Newly effective regulations governing confidentiality of Substance Use Disorder (SUD) records now more closely mirror regulations implementing the Health Insurance Portability and Accountability Act of 1996 (HIPAA) and other federal law. The new measures ease the administrative burden on programs by aligning regulations governing the privacy of Part 2 SUD records with the regulatory framework governing HIPAA and the Health Information Technology for Economic and Clinical Health (HITECH) Act. Part 2 programs have until February 16, 2026, to implement any necessary changes.
The Upshot
- Jointly, the U.S. Department of Health and Human Services (HHS) Office for Civil Rights (OCR) and the Substance Abuse and Mental Health Services Administration (SAMHSA) revised 42 C.F.R. Part 2 (Part 2), which governs certain patient-identifying substance use disorder (SUD) records, effective April 16, 2024.
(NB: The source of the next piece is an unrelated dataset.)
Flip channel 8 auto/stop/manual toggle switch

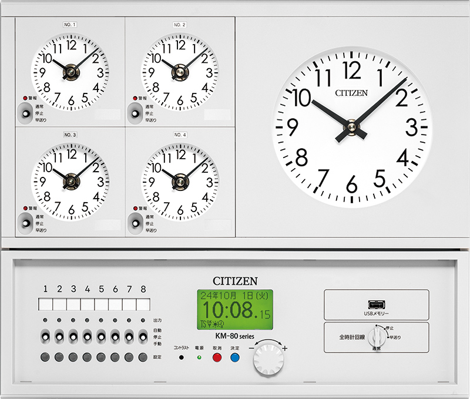point(143,337)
- Significant regulatory changes implement Section 3221 of the Coronavirus Aid, Relief, and Economic Security (CARES) Act (relating to “confidentiality and disclosure of records relating to substance use disorder”), which required HHS to update both HIPAA and Part 2 regulations in order to better align respective privacy protections.
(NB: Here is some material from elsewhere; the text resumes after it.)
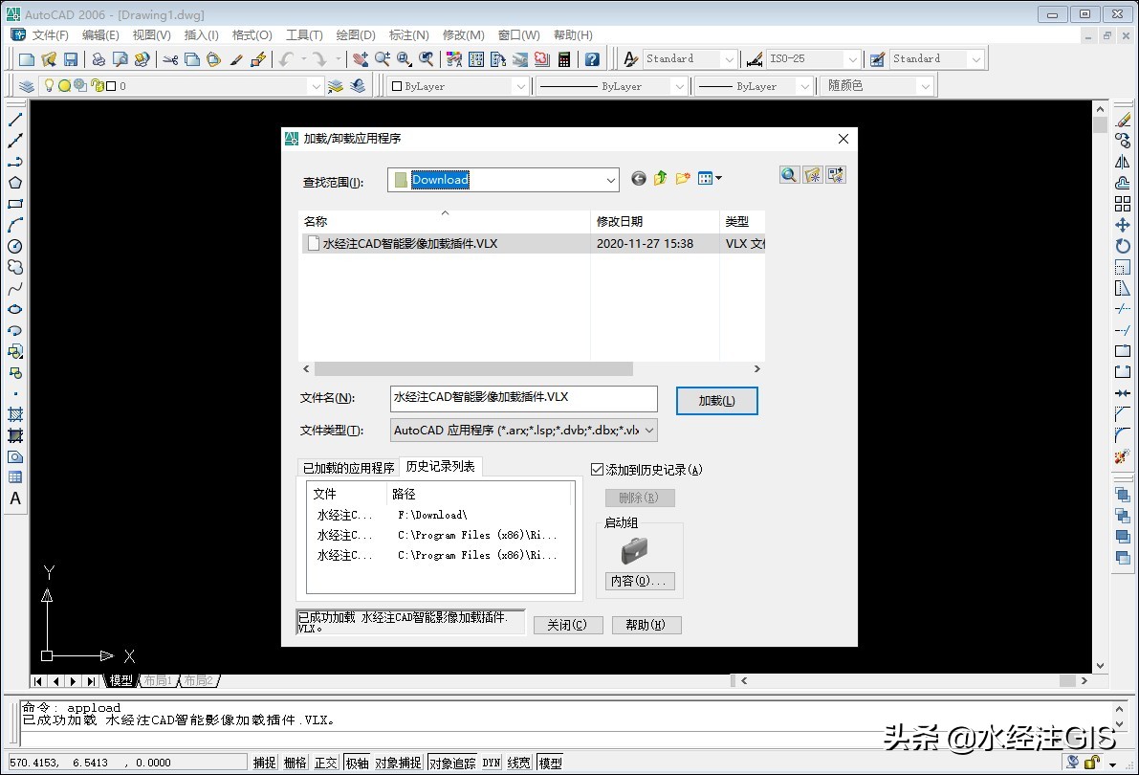Select the Polygon draw tool
The image size is (1139, 775).
pos(15,183)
- The changes consist of new and revised Part 2 regulations governing, in part: patient consent for SUD record use, disclosure, and redisclosure; individual patient rights relating to notices, accountings of disclosures, and complaint procedures; and increased penalties for noncompliance.
- Part 2 programs may now maintain, use, and disclose records in a manner more consistent with HIPAA regulations.
- As a result, Part 2 programs have expanded flexibility in utilizing Part 2 records, but must carefully note additional compliance responsibilities and civil penalties for noncompliance.
The Bottom Line
Part 2 violations will now be subject not only to criminal penalties, but also the civil monetary penalties established by HIPAA, HITECH, and their implementing regulations. These regulations (along with the CARES Act) fundamentally alter the potential cost of noncompliance for Part 2 programs and may ultimately result in increased enforcement activity.